Stored records
>>>>

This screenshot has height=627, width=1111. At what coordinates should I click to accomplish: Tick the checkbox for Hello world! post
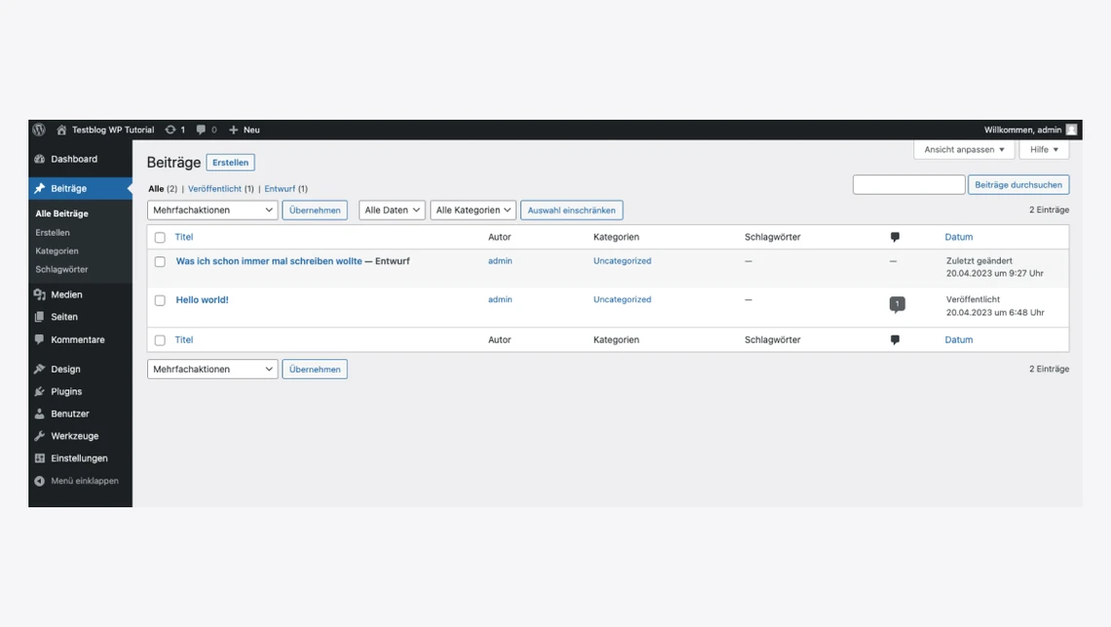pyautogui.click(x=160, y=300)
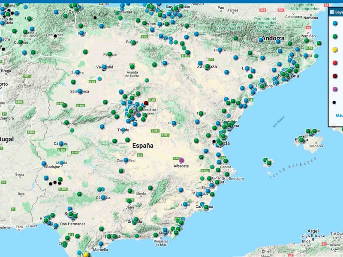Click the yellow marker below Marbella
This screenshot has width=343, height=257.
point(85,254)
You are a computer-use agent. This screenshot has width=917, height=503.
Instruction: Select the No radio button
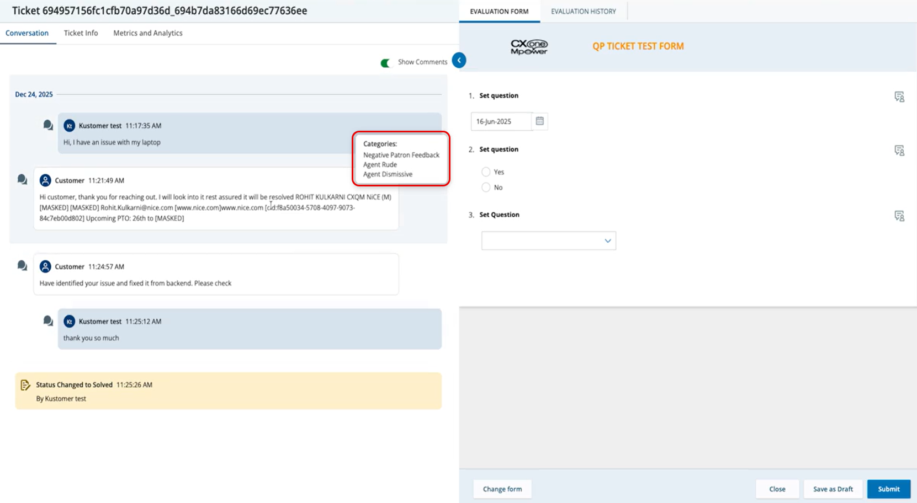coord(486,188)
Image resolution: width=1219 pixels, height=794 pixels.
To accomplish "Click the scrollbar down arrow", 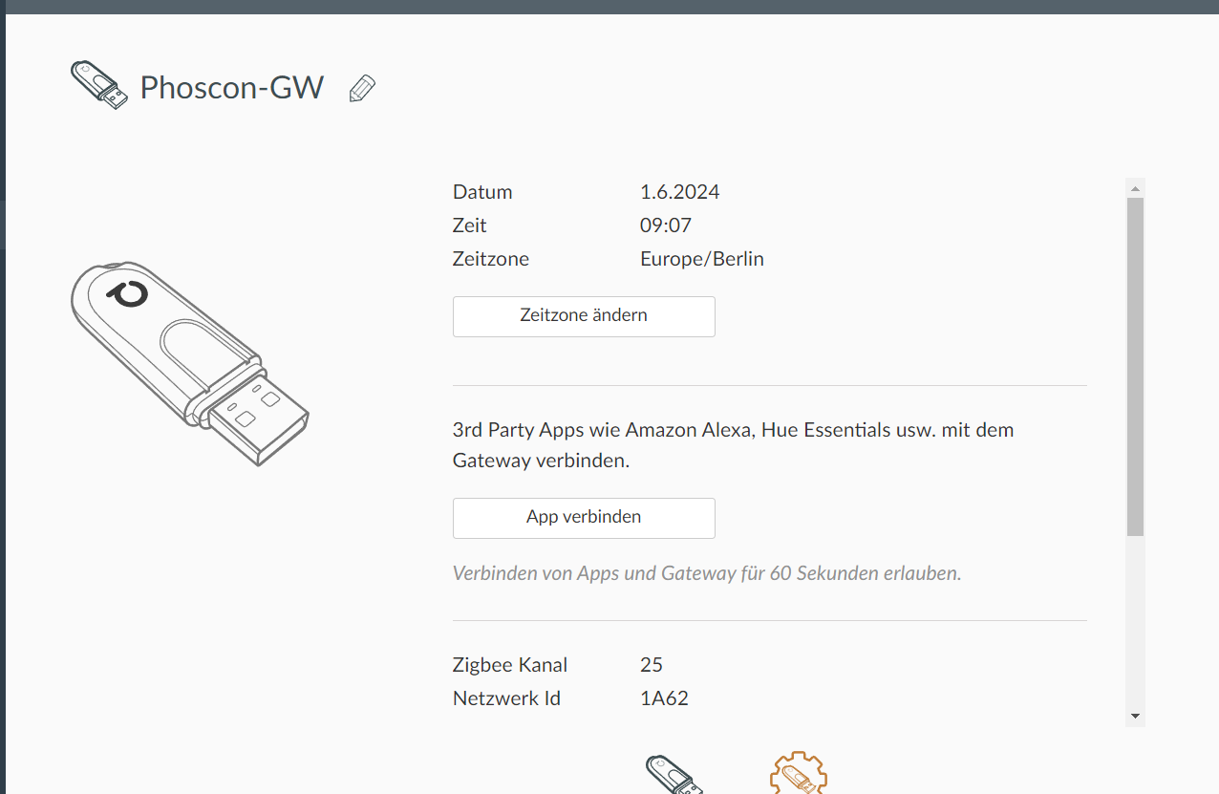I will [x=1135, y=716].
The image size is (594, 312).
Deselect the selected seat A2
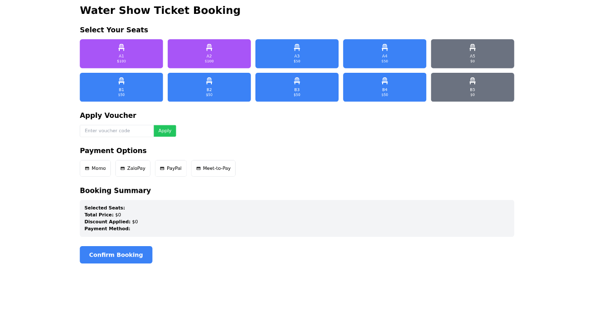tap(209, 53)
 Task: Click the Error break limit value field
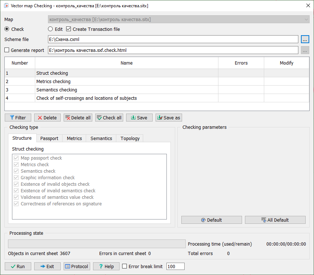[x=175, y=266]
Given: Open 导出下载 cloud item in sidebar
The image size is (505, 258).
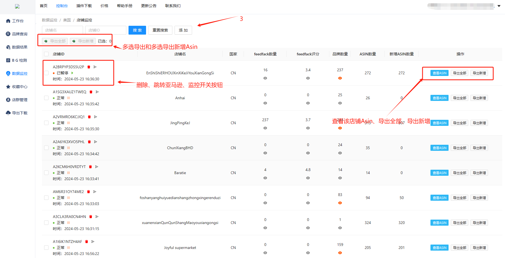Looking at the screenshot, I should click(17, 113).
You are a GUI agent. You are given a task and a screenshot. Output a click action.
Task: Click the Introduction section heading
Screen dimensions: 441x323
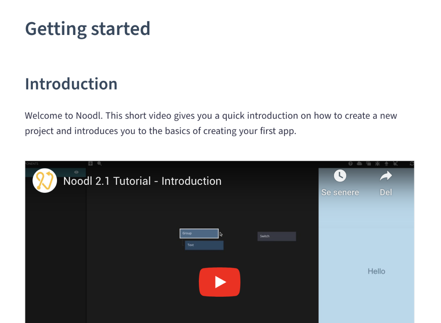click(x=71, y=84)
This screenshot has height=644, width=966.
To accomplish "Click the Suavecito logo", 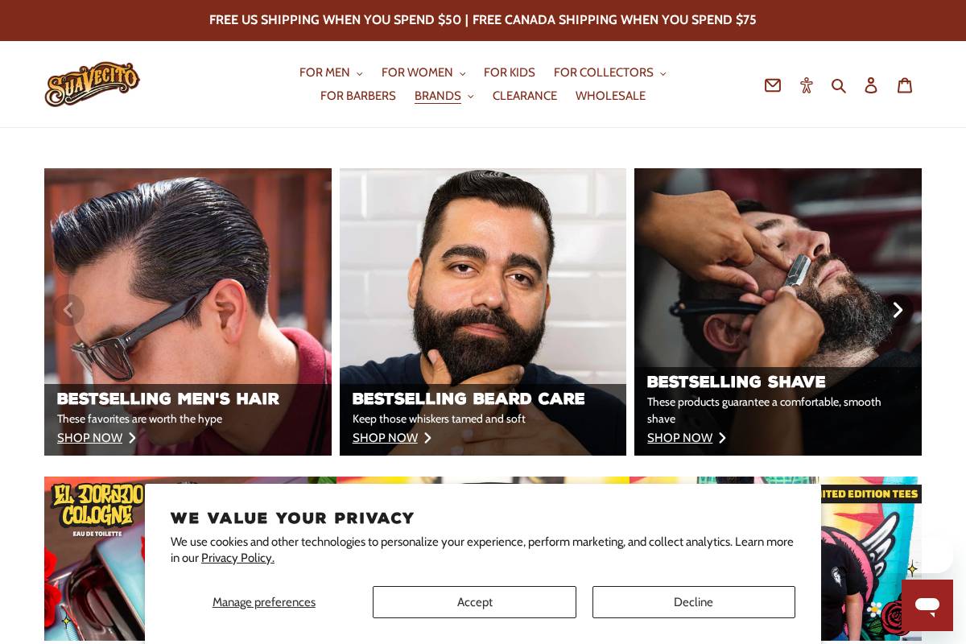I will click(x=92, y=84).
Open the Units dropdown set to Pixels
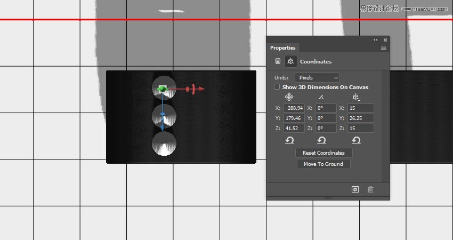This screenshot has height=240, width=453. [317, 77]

<<<<

Gather each line from the entries above that includes the word "agent".

### Answer below:
You are a computer-use agent. This screenshot has width=917, height=503.
You are a GUI agent. You are given a task and a screenshot. Output a click action.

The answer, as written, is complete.